民主マニフェストに目立つ矛盾 消費税トーンダウン(産経新聞)

 民主党の参院選マニフェスト(政権公約)を検討する政府と党の「マニフェスト企画委員会」は14日、平成23年度予算編成について、22年度の新規国債発行額(44兆3千億円)以下に抑制することなどを確認した。菅直人副総理・財務相が唱える財政再建路線を容認した形だが、消費税については13日の「増税明記」から「消費税を含む抜本的な税制改革」と一転してトーンダウン。方針が定まらないまま、昨年の衆院選マニフェストに続いて再び“危うい財源論”が露呈した。(山田智章)

 同企画委は14日も、前日に引き続き財政健全化のほか、子ども手当や農家の戸別所得補償など主要政策について協議した。

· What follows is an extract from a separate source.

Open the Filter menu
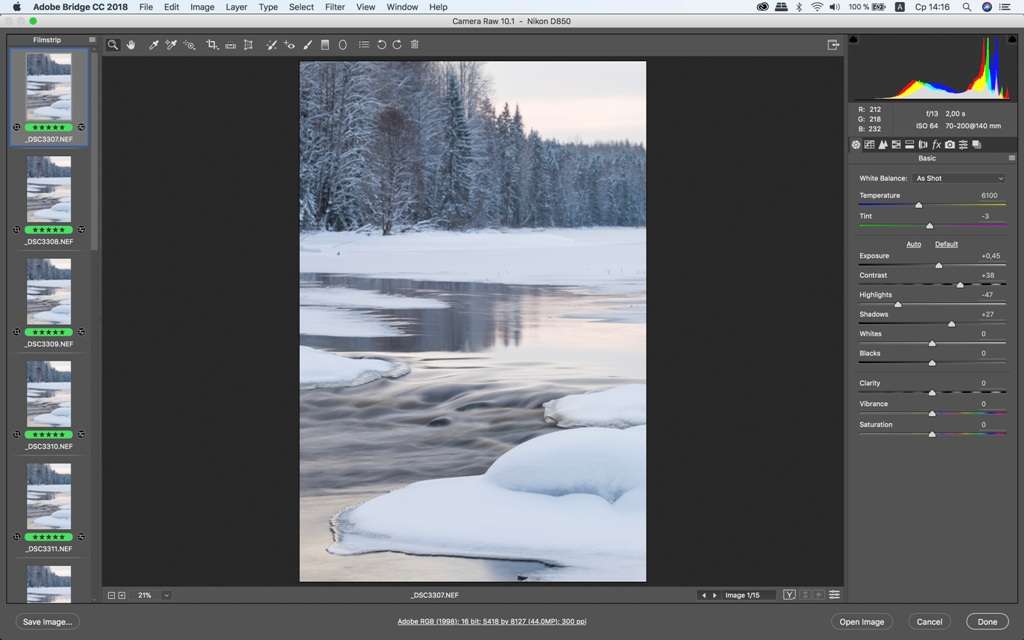Viewport: 1024px width, 640px height. tap(335, 7)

 23年度以降、次期衆院選までの予算編成については「本年度の新規国債発行額を上回らないことをベースにし、歳出の削減、マニフェスト項目を検討しつつ結論を出す」との見解で一致した。

 これは菅氏が12日の政府・民主首脳会議で、23年度当初予算の新規国債発行額を、22年度以下に抑えるよう提示したことを踏まえた結果で、「当面の参院選よりも財政規律を重視」したともいえる。

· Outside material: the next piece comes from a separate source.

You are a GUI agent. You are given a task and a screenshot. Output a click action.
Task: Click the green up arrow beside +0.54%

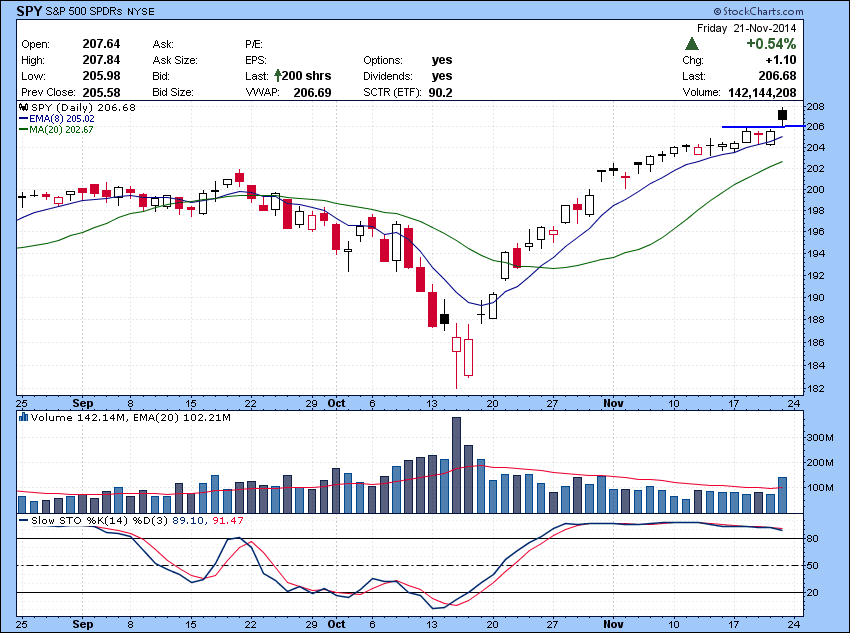tap(692, 44)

 だが、14日の企画委では、消費税増税について「次期総選挙後に抜本的な税制改革を実施」することで合意。13日の同委の会合後、細野豪志副幹事長が「次の総選挙後の消費税増税はしっかり明記する」とした方針からわずか一夜での大幅な後退となった。

 その背景には、党内から消費税増税明記に対する反発や、「消費税」が突出して参院選で争点化することへの懸念がある。

 「消費税は22%になるよ。ギリシャよりも1%多くね。民主党政権内に消費税上げろという閣僚がいるご時勢だから」。執行部の中にすら、ギリシャの財政破(は)綻(たん)に絡めて増税を訴える菅氏を皮肉る声が上がっている。

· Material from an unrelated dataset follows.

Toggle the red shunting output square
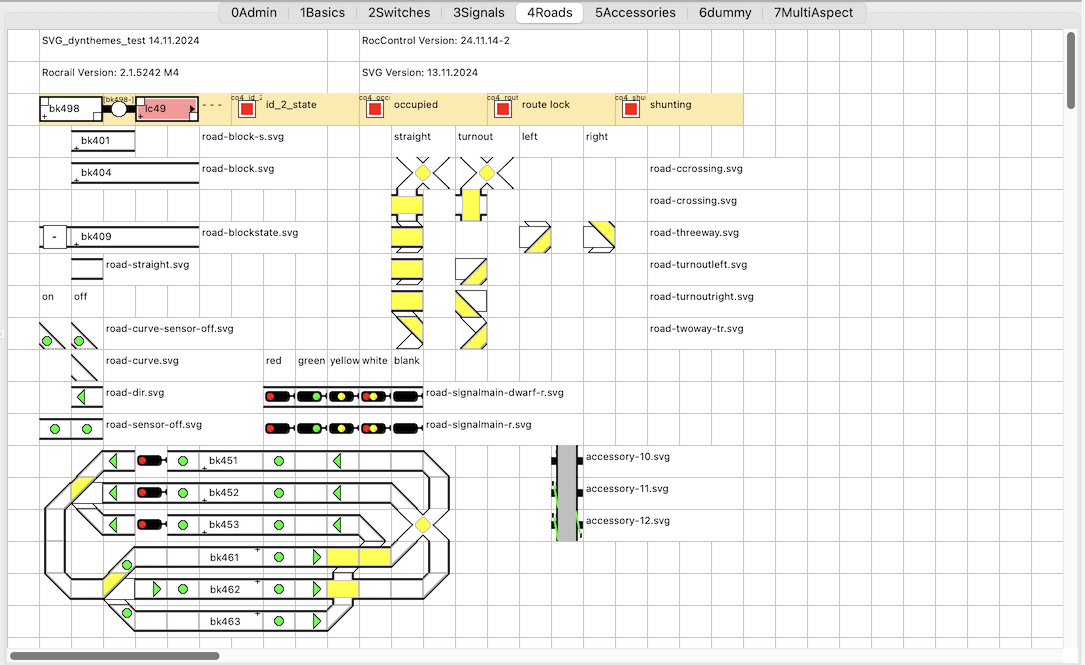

 マニフェスト議論は、国債発行では財政規律重視、消費税では選挙重視と、財政論で「アクセルとブレーキを同時に踏む」という事態に陥っている。

 矛盾はこれだけにとどまらない。目玉政策だったはずの子ども手当については、財政状況によっては衆院選公約の「子供1人あたり2万6千円支給」の減額もあり得るとの方針を確認。その一方で、農家への戸別所得補償は「23年度からの本格実施を目指す」との認識で一致し、骨格維持を打ち出した。危機的な財政の中で歳出削減に努力する方針も掲げているものの、党内には衆院選マニフェストの大幅な修正には慎重意見も根強いのだ。

 マニフェスト策定作業は、仙谷由人国家戦略担当相と高嶋良充筆頭副幹事長が共同委員長を務める企画委が、20日までに鳩山由紀夫首相や小沢一郎幹事長らで構成する「政権公約会議」に公約原案を提出する予定だ。このままだと民主党は、財源の手当てもなく実現性の薄い見かけ倒しのマニフェストを再び国民に示すことになる。